The book follows two early twentieth century Arctic expeditions, with a contemporary strand in which troubled academic Sully Barnaby, recently put on an enforced sabbatical, inspired by finding the name of a much earlier lecturer who once used his office, starts using his newly freed time to start digging into the college library’s records on Vilhjalmur Stefansson. As he examines boxes of letters, journals and other documents in the Stefansson collection he also comes across mentions of Wrangel Island, which leads him to another expedition, on which a young IƱupiat woman, Ada Blackjack, was retained as cook and seamstress. The Stefansson organised expedition to Wrangel Island in 1921 also included Fred Maurer, who had survived the shipwrecking of a previous expedition on the Karluk which had left him and other survivors trying to survive for months on Wrangel Island.

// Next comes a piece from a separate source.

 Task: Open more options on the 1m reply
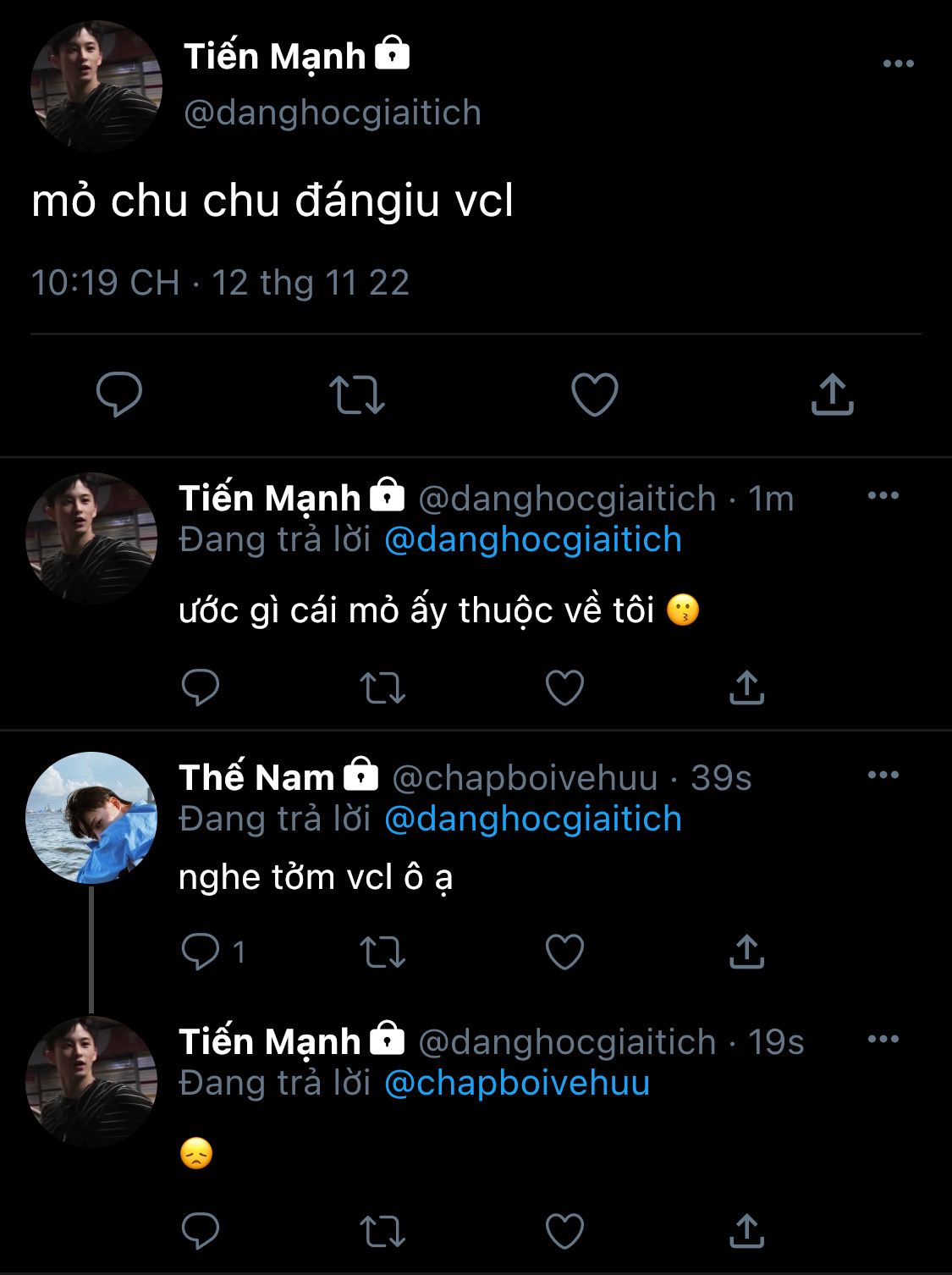883,496
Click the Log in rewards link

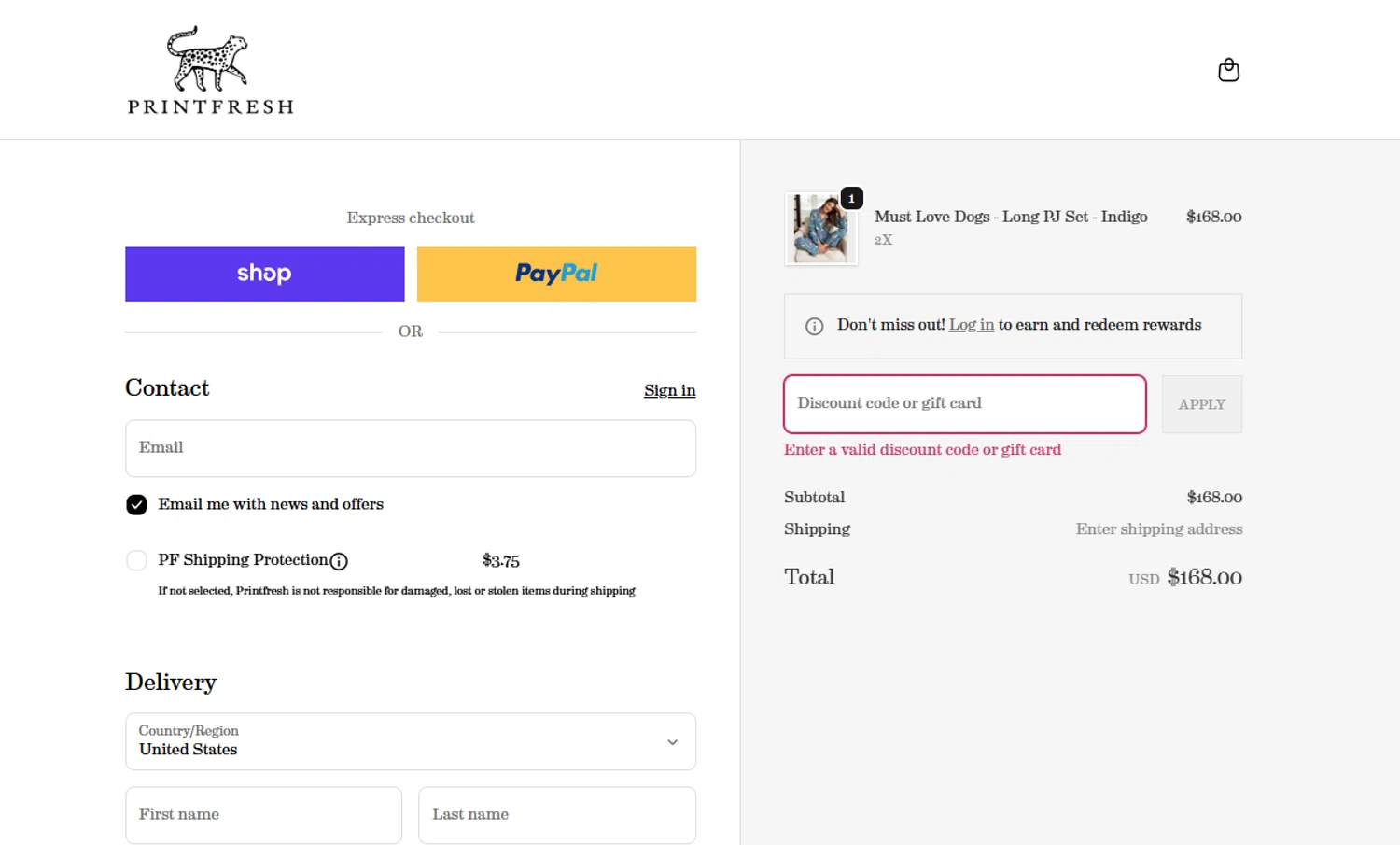point(971,325)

With his suddenly enforced bounty of free time Sully begins piecing together the stories of the two expeditions, of surly, bad-tempered Captain Bartlett (who may be a tough and rough, prickly old salt, but he is also a very experienced captain and proves quite heroic in his determination to try and protect his crew in the face of disaster), of Stefansson, out to make a name for himself in Arctic exploration, and Ada, a woman struggling on the poverty line and with a seriously ill young son, driven into this dangerous mission by the simple need to earn money to pay for her son’s treatment. All are caught in a battle for survival on their trips, when things go wrong, and the Arctic is brutally unforgiving of mistakes.

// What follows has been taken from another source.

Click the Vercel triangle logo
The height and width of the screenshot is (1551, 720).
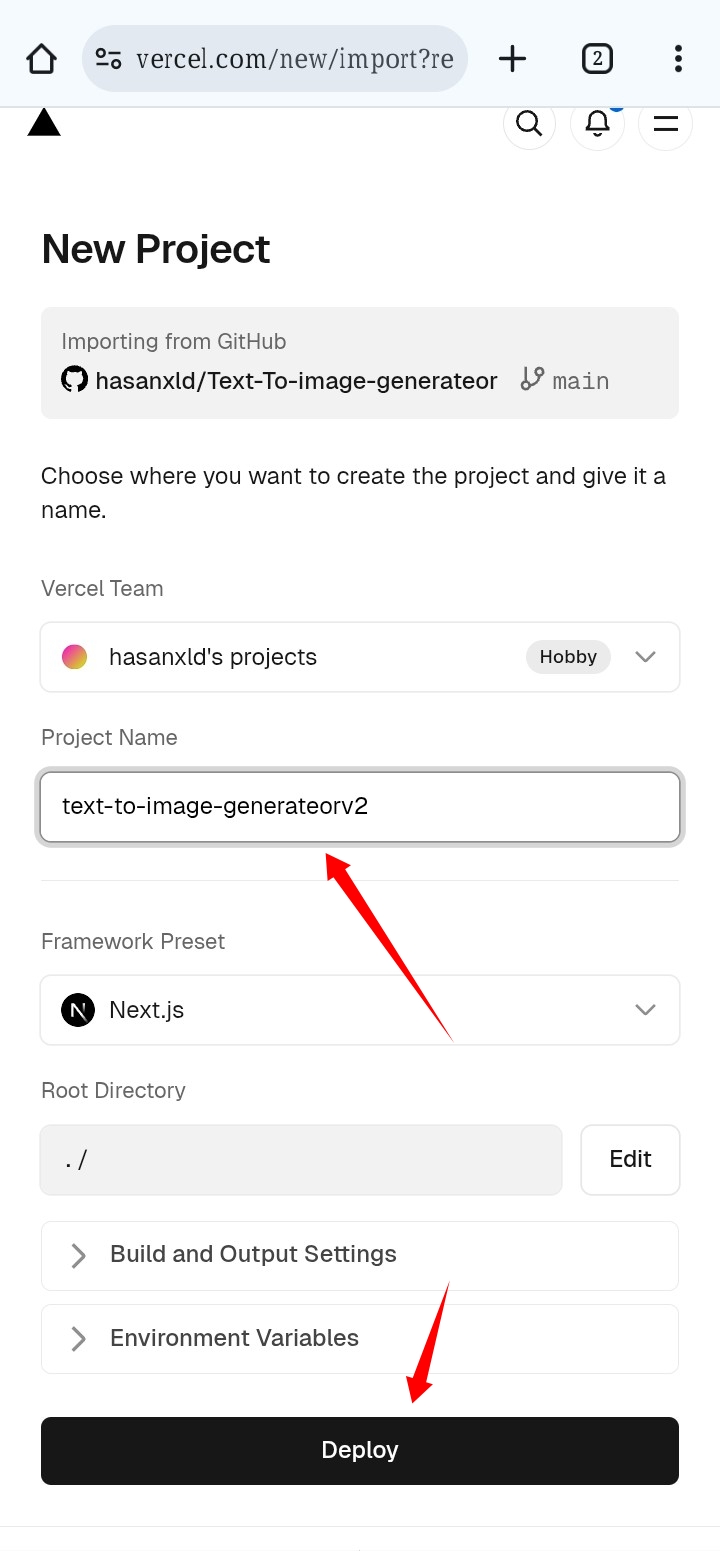44,123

Healy nicely captures something of the atmosphere of that last blossoming of a bygone age of great exploration, of adventurers and scientists (and indeed sometimes the scientists were adventurers) and sailors pushing into the last parts of the globe that weren’t fully mapped and understood (or claimed for one flag or the other – nationalism too plays a large part in these expeditions of this era). It’s an era that was as remarkable for its stoic heroism in the face of adversity (some of that adversity caused by their own lack of knowledge or preparation). Mostly told in pages of sequences of small panels, which keeps the narrative moving along, while the art is full of atmospheric little touches, like the frozen breath in the Arctic air – just a tiny detail, but it shows the attention Healy is paying to crafting his scene, to trying to induce a feeling for that great, frigid wilderness and the sort of people who challenged it for survival (some triumph, many do not).
The use of the troubled (fictional) Sully to piece these real historical events together is a clever one, not just as a mechanism to allow us into the twin narratives of the expedition, but also as a nice contrast. The middle-aged, pleasantly plump Sully has some personal problems (the cause of his current enforced sabbatical), but despite this his has mostly been a comfortable, sheltered, academic life in our modern age of conveniences, in stark contrast to the pushing the edge of survival of that age of hardy explorers and what they endured. It’s an absorbing, atmospheric melding of real history with a dash of the fictional tying it together, and a reminder of an era, only a century ago, when the edges of the world were still rough, dangerous and often unknown, a world vanished in our modern day when we can look at any spot on the globe from the comfort of our armchair.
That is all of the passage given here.